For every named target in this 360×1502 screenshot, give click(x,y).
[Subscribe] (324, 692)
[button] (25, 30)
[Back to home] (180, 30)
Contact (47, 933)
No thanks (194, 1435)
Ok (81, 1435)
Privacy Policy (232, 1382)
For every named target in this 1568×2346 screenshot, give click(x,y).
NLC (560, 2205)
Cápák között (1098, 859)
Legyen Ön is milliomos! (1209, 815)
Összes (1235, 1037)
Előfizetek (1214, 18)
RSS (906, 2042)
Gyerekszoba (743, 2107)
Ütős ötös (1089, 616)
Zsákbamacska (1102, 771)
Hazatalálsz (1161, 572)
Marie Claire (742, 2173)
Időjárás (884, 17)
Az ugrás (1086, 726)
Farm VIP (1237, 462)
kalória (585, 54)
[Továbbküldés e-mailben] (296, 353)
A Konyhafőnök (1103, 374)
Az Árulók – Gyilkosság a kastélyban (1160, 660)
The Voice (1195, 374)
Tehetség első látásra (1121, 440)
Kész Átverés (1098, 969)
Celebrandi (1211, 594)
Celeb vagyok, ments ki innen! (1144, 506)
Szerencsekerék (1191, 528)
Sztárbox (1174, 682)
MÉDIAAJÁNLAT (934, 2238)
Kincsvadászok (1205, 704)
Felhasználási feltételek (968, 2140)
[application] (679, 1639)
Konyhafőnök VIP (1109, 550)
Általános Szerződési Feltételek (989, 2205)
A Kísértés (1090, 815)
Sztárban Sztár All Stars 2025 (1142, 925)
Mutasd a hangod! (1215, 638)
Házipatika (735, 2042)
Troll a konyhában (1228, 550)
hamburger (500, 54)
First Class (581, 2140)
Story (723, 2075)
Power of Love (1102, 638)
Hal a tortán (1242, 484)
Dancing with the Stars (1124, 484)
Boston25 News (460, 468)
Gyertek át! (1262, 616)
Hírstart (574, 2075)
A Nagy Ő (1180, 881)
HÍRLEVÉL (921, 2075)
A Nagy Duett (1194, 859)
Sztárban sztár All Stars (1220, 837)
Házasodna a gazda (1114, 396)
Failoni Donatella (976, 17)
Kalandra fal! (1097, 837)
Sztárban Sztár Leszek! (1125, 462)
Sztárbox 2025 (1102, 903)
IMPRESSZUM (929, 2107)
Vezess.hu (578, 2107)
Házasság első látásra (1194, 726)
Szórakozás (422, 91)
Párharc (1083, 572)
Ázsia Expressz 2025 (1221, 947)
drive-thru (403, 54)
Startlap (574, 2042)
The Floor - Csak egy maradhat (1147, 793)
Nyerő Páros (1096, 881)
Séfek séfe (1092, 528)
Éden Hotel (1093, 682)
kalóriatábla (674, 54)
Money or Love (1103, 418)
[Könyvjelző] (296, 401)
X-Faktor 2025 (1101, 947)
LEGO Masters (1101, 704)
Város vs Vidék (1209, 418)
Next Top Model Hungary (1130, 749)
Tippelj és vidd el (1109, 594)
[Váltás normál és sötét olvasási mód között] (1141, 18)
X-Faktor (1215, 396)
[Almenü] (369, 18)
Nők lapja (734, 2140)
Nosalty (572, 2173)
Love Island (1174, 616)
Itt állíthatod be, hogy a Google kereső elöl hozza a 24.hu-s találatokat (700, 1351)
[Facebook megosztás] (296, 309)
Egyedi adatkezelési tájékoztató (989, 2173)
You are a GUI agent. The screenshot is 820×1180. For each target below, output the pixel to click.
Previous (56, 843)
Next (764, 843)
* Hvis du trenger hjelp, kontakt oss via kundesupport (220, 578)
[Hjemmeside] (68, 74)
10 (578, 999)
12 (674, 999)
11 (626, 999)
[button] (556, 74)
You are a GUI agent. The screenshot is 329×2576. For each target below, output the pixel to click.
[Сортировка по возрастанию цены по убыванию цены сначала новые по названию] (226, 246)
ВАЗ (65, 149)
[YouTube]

########

EXERCISE GOAL.
The lines needed are the ones from the first line of the entries through the line that contains "Privacy Policy (232, 1382)", given again without any change.

EXERCISE RESPONSE.
For every named target in this 360×1502 screenshot, give click(x,y).
[Subscribe] (324, 692)
[button] (25, 30)
[Back to home] (180, 30)
Contact (47, 933)
No thanks (194, 1435)
Ok (81, 1435)
Privacy Policy (232, 1382)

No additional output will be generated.